Orientierung ist entscheidend
Kritisch bei der Integration in die Membran ist die Richtung, in der die Protonen gepumpt werden. Pumpen beispielsweise sechs Moleküle Protonen aus dem Vesikel heraus und sechs Moleküle Protonen herein, können die Forschenden gar nicht feststellen, ob die Integration geklappt hat, da sie keinen Effekt beobachten können. Das Proteorhodopsin wurde daher in einer Kooperation der Gruppen von Professor Daniel Müller (Departement Biosysteme der ETH Zürich in Basel) und Professor Dimitrios Fotiadis (Institut für Biochemie und Molekulare Medizin der Universität Bern) mit einem fluoreszierenden Anhängsel versehen, sodass die Integration in die Membran immer in die gleiche Richtung erfolgt und aufgrund der Fluoreszenz verfolgt werden kann.

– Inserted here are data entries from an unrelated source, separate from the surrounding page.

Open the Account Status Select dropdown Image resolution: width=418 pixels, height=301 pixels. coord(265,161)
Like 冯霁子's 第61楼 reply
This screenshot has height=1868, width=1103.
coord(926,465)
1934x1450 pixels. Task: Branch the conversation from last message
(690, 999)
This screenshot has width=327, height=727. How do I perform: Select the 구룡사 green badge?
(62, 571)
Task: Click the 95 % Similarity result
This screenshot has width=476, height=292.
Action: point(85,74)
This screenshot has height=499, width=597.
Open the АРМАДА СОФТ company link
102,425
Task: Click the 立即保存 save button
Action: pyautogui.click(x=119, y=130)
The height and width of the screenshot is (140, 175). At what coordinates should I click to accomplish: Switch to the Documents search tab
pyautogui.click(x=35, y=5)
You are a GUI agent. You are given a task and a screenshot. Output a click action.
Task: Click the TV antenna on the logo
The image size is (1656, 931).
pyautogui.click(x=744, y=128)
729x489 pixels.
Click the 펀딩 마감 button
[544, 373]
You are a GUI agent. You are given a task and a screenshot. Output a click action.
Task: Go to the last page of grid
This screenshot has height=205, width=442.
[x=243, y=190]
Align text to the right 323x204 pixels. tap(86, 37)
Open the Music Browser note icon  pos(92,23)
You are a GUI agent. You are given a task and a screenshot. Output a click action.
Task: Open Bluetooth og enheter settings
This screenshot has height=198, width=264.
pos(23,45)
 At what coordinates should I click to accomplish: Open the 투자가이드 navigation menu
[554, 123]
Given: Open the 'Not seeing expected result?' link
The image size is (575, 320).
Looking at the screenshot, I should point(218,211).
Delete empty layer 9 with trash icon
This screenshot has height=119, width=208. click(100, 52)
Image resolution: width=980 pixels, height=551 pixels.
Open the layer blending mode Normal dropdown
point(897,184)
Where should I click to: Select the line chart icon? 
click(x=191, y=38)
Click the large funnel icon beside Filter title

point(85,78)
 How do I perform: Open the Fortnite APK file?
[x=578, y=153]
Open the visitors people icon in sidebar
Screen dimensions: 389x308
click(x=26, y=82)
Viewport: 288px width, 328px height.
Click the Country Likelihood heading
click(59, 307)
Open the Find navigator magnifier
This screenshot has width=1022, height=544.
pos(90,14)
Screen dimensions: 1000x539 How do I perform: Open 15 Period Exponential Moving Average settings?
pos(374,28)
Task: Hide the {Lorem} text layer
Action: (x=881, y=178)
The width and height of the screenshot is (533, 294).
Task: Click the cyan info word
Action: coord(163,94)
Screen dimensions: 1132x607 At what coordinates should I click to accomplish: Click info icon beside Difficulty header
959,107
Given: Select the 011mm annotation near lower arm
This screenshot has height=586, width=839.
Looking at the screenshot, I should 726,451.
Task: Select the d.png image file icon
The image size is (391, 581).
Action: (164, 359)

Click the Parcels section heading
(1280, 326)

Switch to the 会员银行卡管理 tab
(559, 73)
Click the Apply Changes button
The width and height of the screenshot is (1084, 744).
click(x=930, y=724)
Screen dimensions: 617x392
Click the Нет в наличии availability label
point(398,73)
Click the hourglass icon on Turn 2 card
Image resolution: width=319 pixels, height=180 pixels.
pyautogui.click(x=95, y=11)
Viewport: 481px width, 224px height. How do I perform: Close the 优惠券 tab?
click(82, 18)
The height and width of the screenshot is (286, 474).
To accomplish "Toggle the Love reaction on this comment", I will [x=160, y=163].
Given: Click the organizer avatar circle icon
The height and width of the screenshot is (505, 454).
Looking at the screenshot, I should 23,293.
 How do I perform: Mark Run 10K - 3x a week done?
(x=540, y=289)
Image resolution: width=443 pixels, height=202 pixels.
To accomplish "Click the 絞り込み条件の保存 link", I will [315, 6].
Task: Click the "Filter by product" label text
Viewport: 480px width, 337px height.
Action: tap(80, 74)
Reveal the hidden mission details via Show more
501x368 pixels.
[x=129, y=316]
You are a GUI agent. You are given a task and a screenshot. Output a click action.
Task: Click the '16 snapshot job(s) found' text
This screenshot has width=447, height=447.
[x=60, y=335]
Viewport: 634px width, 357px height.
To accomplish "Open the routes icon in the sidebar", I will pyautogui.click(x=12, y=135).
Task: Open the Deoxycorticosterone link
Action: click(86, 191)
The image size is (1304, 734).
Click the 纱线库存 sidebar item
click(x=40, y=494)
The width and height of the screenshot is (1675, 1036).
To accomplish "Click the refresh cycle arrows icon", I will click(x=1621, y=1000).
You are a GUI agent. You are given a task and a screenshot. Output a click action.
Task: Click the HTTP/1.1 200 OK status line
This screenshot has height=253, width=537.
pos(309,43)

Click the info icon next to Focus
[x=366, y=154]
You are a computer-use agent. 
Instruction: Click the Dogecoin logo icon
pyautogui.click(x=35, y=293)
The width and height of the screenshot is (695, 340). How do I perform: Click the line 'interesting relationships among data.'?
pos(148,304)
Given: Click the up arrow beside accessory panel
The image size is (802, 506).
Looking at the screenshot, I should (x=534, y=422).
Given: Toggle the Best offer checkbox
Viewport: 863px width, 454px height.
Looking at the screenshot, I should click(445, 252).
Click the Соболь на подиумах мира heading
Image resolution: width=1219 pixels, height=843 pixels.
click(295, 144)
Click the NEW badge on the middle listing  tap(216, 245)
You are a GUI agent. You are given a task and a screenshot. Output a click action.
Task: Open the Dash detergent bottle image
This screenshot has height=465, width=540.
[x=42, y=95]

Bessere Versuchsplanung möglich
Um bessere Voraussagen zu treffen, welche Bedingungen bei der Selbstorganisation der Vesikel zu einer einheitlichen Grösse und einer maximalen Pumpleistung führen, haben die Wissenschaftler zum ersten Mal anhand eines statistischen Modells die geeignetsten Versuchsbedingungen berechnet. «Die Ergebnisse der Vorhersage des Modells deckten sich hervorragend mit den experimentellen Ergebnissen. Wir haben jetzt erstmals quantitative Daten, die zuverlässig vorhersagen, wie wir durch Veränderungen der Versuchsbedingungen die besten Ergebnisse erzielen», erläutert Dr. Roland Goers, der im Rahmen der SNI-Doktorandenschule die Arbeiten durchgeführt hat. «Für die Zukunft hilft uns diese Studie, um die Bedingungen für die Herstellung der Minifabriken einzustellen und sie mit einem gut laufenden Motor auszustatten», fügt sein Betreuer Prof. Wolfgang Meier hinzu.
Swiss Nanoscience Institute
Das Swiss Nanoscience Institute (SNI) an der Universität Basel ist ein Exzellenzzentrum für Nanowissenschaften und Nanotechnologie. Es wurde 2006 vom Kanton Aargau und der Universität Basel gegründet, um Forschung, Ausbildung und Technologietransfer in den Nanowissenschaften und der Nanotechnologie in der Nordwestschweiz zu fördern. Zu dem SNI-Netzwerk gehören verschiedene Departemente der Universität Basel, das Paul Scherrer Institut, die Fachhochschule Nordwestschweiz, das Departement Biosysteme der ETH Zürich in Basel und das CSEM in Muttenz. In diesem Netzwerk wird grundlagenwissenschaftliche Forschung in ganz unterschiedlichen Bereichen betrieben. Zudem werden im Rahmen des Nano-Argovia-Programmes zahlreiche angewandte Forschungsprojekte in Zusammenarbeit mit Unternehmen aus der Nordwestschweiz unterstützt. Grossen Wert wird am SNI auch auf die Ausbildung des wissenschaftlichen Nachwuchses gelegt und sowohl ein Bachelor- wie auch ein Masterstudium in Nanowissenschaften sowie eine Doktorandenschule angeboten. Die beschriebene Arbeit fand im Rahmen der Doktorandenschule statt (www.nanoscience.ch).